That's why Badlapur jars. You can't have a little boy dying brutally in a film like this. If at all, you hint at this in the troubled hero's secret past in subtle strokes. You can't have this mawkishly voyeuristic scene of a woman being forced to take her clothes off at scissors-point—it's as icky as the sequence between Raj Babbar and Padmini Kolhapure in Insaaf Ka Tarazu all those years ago (Also why, if the lady is faking an orgasm, does it matter if she is fully clothed or in her underwear?). You can't have this cringingly revolting scene of our hero molesting an unwilling girl, so what if she is a prostitute, to release his angst. The train going past our hero's den is fine, but tell me, which noir film has a mother? This genre is all about style, it's where women have oomph and men swagger, you don't take the characters too seriously, they are not meant to be real, they just do the stuff what you and I won't do and make a bloody mess of it all in the end. 

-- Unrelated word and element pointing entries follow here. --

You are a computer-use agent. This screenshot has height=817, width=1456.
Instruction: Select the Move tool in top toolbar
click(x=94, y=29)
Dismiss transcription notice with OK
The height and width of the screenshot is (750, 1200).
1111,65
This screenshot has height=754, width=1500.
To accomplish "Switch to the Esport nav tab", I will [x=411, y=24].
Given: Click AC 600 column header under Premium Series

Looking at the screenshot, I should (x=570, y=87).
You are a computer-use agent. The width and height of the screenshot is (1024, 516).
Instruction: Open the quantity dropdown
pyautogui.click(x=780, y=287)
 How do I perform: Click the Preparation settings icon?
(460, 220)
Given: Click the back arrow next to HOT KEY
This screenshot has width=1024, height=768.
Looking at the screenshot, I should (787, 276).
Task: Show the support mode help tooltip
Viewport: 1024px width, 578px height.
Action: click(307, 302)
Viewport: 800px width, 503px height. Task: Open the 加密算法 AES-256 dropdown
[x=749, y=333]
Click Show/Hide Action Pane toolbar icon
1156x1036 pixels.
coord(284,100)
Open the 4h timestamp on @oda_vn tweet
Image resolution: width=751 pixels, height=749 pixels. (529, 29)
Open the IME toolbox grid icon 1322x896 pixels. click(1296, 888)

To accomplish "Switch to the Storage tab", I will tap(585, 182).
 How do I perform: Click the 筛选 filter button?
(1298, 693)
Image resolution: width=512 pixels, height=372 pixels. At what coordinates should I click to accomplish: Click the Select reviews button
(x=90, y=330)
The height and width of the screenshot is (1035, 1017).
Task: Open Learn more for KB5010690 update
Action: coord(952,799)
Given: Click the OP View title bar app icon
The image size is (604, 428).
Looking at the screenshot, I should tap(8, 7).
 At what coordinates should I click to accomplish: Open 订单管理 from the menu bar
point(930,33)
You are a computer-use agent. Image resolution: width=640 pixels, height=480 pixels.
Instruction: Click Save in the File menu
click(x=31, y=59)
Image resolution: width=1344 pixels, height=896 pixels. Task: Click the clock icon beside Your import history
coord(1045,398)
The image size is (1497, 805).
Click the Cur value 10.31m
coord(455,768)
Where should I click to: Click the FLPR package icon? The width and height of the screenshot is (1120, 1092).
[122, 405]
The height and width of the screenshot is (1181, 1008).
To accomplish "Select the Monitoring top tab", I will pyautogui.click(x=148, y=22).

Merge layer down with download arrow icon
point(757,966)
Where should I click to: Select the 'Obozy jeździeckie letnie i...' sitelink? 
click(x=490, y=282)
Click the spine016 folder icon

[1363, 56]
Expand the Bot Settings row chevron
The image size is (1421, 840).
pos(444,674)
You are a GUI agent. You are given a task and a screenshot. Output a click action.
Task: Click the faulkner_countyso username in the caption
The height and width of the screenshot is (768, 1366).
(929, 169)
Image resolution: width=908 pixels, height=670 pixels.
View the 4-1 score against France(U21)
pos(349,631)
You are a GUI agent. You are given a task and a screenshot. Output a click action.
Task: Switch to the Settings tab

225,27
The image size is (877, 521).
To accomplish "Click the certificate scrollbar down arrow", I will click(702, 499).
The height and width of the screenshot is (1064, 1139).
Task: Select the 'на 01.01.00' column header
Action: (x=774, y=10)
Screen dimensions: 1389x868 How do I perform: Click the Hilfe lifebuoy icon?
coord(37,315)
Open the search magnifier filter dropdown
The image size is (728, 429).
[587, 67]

Sriram Raghavan, the avowed noir fanatic, got it right to an extent in the first half of Ek Hasina Thi and some parts of Johnny Gaddaar (and lost it completely in Agent Vinod) but Badlapur is a bad regression. The only bright spot is Nawazuddin Siddiqui but he too should watch it — too much of this underclass, small-time thief with an unshaven, sweaty face has the danger of filmmakers typecasting him like how they did, say, Gulshan Grover, the go-to guy for another trope of the 80s Bollywood. The rest of the casting is a disaster. Varun Dhawan as the seething, simmering vengeful hero is like casting Justin Bieber as Scarface. Or Huma Qureshi as the prostitute is like giving Sharon Stone's role in Basic Instinct to Emma Thompson. But these are specifics. Badlapur lacks the overall noir-cred, it just doesn't have noir soul, it is regular Bollywood fare masquerading as film noir.